Sure. Yes, the models are available on S&P Global's Capital IQ platform on the desktop. The data is available through Excel, the plug-in that we have created for S&P Capital IQ. And the models are also available to be integrated as services in third-party platforms like CubeLogic, you mentioned, or HighRadius the different platforms that are available in the market. These models can also be integrated with those platforms. So they are available to all channels as well as the feeds. So they're available through all the channels that are for distribution.

Robert Anderson;Committee of Chief Risk Officers;Executive Director

attendee
#14

Excellent. Okay. I've got one here for Hrvoje. Hrvoje, on the last slide, you introduced and kind of started discussing a new, we'll call it, a third model. Is that model available yet? Is it complete? Or how do you see it being delivered and when?

Hrvoje Tomicic;Quantitative Modelling Analyst

executive
#15

Yes. Thank you, Bob. In fact, I'm excited to say that we just launched this new set of models, along which is also the maximum limit framework, and it's already available for our CA offering. This new framework that I said before is really powerful because it combines several different risk dimensions, leveraging the well-known our strong and good discriminatory power models in assessing the credit risk, but additionally, looks at many various risk dimensions, adding also the businesses and the risk appetite from the user itself. So it's something already available within our risk reports, in our CA credit analytics offering.
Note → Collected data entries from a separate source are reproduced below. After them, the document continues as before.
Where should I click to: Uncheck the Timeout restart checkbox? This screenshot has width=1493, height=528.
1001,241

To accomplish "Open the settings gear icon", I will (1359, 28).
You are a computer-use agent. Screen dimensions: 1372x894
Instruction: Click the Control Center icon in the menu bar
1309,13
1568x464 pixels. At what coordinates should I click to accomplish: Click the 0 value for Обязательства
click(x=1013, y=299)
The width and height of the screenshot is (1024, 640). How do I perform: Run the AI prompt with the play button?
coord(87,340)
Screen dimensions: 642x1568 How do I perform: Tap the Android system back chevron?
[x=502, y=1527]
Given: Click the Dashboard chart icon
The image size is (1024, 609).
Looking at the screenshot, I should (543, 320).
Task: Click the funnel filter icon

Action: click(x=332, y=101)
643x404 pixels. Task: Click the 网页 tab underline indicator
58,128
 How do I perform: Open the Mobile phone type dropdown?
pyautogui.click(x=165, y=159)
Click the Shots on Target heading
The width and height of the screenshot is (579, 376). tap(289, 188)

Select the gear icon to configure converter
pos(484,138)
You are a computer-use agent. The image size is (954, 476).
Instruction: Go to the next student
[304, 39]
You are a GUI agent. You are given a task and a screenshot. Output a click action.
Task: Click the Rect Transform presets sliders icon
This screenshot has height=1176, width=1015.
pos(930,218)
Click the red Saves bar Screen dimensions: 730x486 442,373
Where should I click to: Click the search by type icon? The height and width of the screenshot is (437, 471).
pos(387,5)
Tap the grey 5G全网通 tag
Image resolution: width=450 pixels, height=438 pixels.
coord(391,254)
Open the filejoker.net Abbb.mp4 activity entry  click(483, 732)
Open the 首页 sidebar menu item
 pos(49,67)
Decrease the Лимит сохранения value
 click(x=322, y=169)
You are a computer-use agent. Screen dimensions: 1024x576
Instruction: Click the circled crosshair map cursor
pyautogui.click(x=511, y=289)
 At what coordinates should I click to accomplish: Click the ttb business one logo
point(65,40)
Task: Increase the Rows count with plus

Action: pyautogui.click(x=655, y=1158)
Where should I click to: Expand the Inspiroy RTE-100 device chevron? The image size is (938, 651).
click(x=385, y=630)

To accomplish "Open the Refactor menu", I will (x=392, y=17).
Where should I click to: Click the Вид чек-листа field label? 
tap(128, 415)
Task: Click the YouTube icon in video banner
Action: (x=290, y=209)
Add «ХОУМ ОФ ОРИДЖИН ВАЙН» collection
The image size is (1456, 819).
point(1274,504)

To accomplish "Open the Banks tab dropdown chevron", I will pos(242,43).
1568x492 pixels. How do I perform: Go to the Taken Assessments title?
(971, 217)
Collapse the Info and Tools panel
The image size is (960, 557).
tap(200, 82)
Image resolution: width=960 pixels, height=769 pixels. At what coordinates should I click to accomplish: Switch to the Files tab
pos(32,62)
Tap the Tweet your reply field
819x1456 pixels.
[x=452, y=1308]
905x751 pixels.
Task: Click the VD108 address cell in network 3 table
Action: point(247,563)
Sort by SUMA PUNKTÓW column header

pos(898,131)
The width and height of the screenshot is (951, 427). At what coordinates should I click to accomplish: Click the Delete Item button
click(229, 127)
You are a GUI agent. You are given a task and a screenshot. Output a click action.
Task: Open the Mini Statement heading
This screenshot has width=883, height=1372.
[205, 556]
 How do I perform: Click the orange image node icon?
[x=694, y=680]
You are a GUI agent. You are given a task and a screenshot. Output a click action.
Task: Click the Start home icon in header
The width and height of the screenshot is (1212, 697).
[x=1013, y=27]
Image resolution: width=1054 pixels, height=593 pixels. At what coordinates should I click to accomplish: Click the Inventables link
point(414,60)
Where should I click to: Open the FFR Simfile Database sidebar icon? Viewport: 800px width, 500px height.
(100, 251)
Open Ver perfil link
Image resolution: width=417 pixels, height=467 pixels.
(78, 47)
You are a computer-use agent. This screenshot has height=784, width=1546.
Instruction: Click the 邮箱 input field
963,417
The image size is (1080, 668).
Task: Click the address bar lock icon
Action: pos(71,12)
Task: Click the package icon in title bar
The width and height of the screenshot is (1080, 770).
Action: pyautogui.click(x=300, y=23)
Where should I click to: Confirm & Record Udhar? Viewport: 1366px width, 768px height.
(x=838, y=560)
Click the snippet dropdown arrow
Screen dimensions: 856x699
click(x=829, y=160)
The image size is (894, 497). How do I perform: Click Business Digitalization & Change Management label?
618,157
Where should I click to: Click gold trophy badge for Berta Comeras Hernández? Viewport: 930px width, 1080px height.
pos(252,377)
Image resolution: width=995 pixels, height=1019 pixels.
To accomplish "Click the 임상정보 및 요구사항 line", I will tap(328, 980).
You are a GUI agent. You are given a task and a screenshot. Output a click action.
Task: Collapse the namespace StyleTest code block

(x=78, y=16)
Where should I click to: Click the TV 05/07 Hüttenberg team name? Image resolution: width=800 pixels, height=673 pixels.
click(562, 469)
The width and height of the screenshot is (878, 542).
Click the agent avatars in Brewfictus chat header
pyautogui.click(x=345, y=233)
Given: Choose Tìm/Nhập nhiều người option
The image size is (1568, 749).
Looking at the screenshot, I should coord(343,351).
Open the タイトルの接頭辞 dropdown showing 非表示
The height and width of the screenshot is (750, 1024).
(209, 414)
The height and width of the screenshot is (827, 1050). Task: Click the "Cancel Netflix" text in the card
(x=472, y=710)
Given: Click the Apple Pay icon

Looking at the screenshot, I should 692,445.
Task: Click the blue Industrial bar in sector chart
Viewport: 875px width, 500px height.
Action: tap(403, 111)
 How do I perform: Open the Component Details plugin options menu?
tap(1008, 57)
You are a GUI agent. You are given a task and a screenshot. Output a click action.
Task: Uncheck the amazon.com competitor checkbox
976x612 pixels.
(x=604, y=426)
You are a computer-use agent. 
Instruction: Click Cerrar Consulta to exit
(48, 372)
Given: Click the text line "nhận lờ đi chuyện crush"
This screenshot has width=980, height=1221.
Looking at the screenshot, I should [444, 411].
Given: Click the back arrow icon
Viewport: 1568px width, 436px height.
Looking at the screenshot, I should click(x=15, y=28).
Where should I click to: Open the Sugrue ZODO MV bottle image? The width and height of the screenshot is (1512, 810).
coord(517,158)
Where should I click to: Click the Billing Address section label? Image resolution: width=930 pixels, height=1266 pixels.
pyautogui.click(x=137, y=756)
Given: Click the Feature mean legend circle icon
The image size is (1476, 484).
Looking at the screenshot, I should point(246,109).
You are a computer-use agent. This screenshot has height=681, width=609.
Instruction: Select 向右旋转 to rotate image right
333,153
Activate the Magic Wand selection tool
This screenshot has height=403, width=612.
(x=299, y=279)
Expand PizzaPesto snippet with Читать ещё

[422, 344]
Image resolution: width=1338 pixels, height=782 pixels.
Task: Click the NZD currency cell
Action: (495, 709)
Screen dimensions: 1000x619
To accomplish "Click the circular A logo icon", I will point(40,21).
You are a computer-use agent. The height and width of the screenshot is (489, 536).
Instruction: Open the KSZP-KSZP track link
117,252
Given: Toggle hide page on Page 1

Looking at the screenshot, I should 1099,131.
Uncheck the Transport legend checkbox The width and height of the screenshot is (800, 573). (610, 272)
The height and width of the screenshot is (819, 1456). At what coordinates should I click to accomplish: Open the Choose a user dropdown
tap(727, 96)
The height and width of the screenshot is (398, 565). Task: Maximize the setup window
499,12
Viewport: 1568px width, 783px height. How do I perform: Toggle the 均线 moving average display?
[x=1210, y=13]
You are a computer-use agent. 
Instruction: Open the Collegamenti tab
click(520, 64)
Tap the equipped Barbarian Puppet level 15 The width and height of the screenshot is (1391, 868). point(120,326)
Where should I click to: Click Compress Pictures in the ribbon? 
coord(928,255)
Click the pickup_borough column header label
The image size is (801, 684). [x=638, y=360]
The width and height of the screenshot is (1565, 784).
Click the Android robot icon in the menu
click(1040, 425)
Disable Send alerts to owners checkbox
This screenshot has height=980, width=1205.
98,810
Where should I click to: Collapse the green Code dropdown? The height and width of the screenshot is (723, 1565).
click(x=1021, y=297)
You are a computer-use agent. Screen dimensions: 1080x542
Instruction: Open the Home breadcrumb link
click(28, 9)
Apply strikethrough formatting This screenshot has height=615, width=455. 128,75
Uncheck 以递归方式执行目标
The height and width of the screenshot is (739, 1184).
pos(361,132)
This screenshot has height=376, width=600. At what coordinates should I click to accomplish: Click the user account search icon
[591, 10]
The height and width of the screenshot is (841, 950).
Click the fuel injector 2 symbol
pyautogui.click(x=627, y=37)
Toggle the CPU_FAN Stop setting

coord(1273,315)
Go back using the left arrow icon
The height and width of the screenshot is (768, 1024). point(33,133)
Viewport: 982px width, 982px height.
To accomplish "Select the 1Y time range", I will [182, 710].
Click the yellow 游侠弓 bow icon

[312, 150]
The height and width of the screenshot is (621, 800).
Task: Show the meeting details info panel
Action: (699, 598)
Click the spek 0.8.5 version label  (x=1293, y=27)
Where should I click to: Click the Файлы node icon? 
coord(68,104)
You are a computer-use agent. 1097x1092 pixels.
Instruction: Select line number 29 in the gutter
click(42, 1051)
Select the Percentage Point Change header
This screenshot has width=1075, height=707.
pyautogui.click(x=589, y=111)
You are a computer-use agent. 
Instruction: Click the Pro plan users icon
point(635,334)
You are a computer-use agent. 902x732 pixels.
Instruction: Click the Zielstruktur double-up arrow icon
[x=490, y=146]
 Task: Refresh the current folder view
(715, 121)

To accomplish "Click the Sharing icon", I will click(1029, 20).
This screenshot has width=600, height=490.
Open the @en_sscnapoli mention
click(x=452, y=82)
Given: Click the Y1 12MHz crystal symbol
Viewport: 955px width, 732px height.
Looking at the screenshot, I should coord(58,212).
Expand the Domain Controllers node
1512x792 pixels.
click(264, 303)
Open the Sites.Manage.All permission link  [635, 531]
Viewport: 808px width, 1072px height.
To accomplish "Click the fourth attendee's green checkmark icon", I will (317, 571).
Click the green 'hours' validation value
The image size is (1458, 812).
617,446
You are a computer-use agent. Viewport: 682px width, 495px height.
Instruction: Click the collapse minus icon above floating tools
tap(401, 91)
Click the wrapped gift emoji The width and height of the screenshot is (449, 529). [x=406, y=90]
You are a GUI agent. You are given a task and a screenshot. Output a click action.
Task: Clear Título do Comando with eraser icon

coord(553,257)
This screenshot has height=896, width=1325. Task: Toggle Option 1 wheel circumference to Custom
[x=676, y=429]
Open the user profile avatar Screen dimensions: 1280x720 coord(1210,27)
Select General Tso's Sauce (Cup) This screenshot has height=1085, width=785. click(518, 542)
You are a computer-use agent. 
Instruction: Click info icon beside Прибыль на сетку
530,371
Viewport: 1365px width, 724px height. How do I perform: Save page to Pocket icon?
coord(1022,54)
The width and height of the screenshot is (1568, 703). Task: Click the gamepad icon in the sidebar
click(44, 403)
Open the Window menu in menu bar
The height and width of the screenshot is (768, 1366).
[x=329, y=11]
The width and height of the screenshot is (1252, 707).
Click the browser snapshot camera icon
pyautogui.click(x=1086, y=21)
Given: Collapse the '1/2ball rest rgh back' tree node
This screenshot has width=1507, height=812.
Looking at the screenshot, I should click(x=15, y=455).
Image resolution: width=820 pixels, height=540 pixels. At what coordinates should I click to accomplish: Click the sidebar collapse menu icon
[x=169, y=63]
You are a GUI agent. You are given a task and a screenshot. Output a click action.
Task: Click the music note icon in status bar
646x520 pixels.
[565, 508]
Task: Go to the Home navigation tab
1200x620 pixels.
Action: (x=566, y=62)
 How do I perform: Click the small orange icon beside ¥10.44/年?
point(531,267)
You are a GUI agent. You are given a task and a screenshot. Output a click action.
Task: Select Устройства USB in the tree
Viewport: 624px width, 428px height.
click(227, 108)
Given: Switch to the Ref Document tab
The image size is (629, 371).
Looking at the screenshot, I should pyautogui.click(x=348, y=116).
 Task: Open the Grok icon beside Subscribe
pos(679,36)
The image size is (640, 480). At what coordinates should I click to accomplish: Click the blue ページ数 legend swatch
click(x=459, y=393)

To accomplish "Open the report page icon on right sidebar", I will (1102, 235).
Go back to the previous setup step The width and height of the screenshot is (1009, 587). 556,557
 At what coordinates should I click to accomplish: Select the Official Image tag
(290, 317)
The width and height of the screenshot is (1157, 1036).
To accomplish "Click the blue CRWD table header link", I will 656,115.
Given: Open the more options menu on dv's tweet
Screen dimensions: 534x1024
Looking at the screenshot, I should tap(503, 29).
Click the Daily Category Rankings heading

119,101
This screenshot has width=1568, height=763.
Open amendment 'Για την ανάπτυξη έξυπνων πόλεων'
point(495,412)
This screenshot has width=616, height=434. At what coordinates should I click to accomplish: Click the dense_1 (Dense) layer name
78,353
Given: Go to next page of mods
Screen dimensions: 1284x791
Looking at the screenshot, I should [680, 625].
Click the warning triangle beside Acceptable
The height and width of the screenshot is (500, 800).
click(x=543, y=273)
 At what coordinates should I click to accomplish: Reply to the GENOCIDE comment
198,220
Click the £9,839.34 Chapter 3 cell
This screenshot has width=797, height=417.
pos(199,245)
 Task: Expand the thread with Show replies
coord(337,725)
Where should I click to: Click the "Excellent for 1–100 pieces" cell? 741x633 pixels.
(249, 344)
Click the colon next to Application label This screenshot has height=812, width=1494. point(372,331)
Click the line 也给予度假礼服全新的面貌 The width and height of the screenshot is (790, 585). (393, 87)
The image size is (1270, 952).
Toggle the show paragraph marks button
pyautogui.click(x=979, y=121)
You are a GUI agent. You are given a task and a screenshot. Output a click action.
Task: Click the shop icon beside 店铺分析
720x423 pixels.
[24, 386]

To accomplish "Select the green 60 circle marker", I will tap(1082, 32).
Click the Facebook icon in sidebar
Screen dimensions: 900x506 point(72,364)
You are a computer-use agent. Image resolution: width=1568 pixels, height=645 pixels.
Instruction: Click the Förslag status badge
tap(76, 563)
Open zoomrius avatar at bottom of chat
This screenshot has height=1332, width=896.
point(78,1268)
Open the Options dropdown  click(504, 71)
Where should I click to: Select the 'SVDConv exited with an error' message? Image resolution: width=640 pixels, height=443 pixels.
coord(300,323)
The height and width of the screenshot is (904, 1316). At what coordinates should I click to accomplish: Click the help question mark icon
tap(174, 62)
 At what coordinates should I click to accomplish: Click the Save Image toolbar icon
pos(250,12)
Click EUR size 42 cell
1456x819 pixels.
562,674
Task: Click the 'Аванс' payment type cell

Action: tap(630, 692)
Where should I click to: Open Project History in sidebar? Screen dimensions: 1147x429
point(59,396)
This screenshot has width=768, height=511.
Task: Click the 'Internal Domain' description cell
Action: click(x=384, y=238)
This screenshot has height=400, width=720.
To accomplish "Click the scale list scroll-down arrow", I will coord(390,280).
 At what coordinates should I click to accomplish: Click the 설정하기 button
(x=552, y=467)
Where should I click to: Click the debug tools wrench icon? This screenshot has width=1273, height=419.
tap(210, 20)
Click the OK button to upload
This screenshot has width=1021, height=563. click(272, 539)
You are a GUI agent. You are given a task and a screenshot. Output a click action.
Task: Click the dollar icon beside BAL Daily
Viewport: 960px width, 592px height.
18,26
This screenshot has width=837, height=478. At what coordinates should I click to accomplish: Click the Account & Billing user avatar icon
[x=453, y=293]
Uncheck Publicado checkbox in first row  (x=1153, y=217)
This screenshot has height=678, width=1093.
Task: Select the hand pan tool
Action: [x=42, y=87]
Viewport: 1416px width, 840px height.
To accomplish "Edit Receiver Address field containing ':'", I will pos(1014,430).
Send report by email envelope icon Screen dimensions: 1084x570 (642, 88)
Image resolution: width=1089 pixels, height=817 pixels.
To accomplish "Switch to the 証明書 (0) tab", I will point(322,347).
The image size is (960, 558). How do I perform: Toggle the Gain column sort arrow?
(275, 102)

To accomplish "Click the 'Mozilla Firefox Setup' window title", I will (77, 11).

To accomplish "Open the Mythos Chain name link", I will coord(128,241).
Robert Anderson;Committee of Chief Risk Officers;Executive Director

attendee
#16

Excellent. So all right. So if I look at the clock, it looks like we are trying to stick firm to our time. So I guess effectively, it looks like we're out of time right now. If you submitted a question that we didn't get to, and I know there are a number of them out there, we'll get on that as soon as we can. But in any case, let's say, thank you to S&P's Global and the Alliance Risk Group for making this webinar series possible, and a big thank you to our audience for taking time out of your day to expand your knowledge and advance risk management practices across our industry. And don't forget to join us again tomorrow at 11:00 Eastern. We'll be having our second webinar of the series entitled, Energy Sector Capital to Stressed Debt Markets and Restructuring Outlook. Tomorrow at 11 Eastern again, the expert speakers will discuss the outlook and actions that organizations should be taking today to rightsize their capital adequacy. We'll also review considerations about a key risk that can be embedded in contract arrangements. So it should be an interesting one. So thank you, everybody, and goodbye.